Required task
Reproduce the items below with every occurrence of "dropdown" replaced by "drop-down list", leaving all other text unchanged.

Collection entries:
◆ ◆ ◆ ◆
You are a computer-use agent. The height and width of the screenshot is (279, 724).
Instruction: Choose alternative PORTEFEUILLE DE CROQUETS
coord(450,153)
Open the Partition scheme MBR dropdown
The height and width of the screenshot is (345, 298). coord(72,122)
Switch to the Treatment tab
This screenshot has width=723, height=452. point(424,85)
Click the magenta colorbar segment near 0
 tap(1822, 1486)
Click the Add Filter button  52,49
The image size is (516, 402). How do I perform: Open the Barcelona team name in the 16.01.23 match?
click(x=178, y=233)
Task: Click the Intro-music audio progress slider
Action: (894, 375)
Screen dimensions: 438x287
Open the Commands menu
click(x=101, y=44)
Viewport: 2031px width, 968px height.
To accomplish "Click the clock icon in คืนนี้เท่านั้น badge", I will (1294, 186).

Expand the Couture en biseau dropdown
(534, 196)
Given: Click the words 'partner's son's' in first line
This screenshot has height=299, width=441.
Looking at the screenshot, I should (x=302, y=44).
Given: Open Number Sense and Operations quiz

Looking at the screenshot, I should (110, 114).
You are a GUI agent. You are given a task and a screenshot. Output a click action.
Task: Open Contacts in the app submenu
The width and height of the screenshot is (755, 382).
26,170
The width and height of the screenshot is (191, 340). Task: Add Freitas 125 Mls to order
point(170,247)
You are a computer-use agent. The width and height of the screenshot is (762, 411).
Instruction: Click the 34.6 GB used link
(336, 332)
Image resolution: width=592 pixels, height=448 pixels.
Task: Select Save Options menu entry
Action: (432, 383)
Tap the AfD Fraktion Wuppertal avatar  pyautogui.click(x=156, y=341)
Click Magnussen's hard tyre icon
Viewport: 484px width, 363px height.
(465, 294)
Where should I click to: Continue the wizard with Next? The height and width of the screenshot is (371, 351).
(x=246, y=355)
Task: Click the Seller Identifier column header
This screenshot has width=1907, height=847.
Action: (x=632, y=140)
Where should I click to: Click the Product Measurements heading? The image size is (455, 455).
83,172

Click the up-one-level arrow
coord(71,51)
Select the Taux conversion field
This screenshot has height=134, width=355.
◆ ◆ ◆ ◆
The answer
You are a computer-use agent. The height and width of the screenshot is (279, 724).
Instruction: Choose alternative PORTEFEUILLE DE CROQUETS
coord(450,153)
Open the Partition scheme MBR drop-down list
The height and width of the screenshot is (345, 298). coord(72,122)
Switch to the Treatment tab
This screenshot has width=723, height=452. point(424,85)
Click the magenta colorbar segment near 0
 tap(1822, 1486)
Click the Add Filter button  52,49
The image size is (516, 402). How do I perform: Open the Barcelona team name in the 16.01.23 match?
click(x=178, y=233)
Task: Click the Intro-music audio progress slider
Action: (894, 375)
Screen dimensions: 438x287
Open the Commands menu
click(x=101, y=44)
Viewport: 2031px width, 968px height.
To accomplish "Click the clock icon in คืนนี้เท่านั้น badge", I will (1294, 186).

Expand the Couture en biseau drop-down list
(534, 196)
Given: Click the words 'partner's son's' in first line
This screenshot has height=299, width=441.
Looking at the screenshot, I should (x=302, y=44).
Given: Open Number Sense and Operations quiz

Looking at the screenshot, I should (110, 114).
You are a GUI agent. You are given a task and a screenshot. Output a click action.
Task: Open Contacts in the app submenu
The width and height of the screenshot is (755, 382).
26,170
The width and height of the screenshot is (191, 340). Task: Add Freitas 125 Mls to order
point(170,247)
You are a computer-use agent. The width and height of the screenshot is (762, 411).
Instruction: Click the 34.6 GB used link
(336, 332)
Image resolution: width=592 pixels, height=448 pixels.
Task: Select Save Options menu entry
Action: (432, 383)
Tap the AfD Fraktion Wuppertal avatar  pyautogui.click(x=156, y=341)
Click Magnussen's hard tyre icon
Viewport: 484px width, 363px height.
(465, 294)
Where should I click to: Continue the wizard with Next? The height and width of the screenshot is (371, 351).
(x=246, y=355)
Task: Click the Seller Identifier column header
This screenshot has width=1907, height=847.
Action: (x=632, y=140)
Where should I click to: Click the Product Measurements heading? The image size is (455, 455).
83,172

Click the up-one-level arrow
coord(71,51)
Select the Taux conversion field
This screenshot has height=134, width=355.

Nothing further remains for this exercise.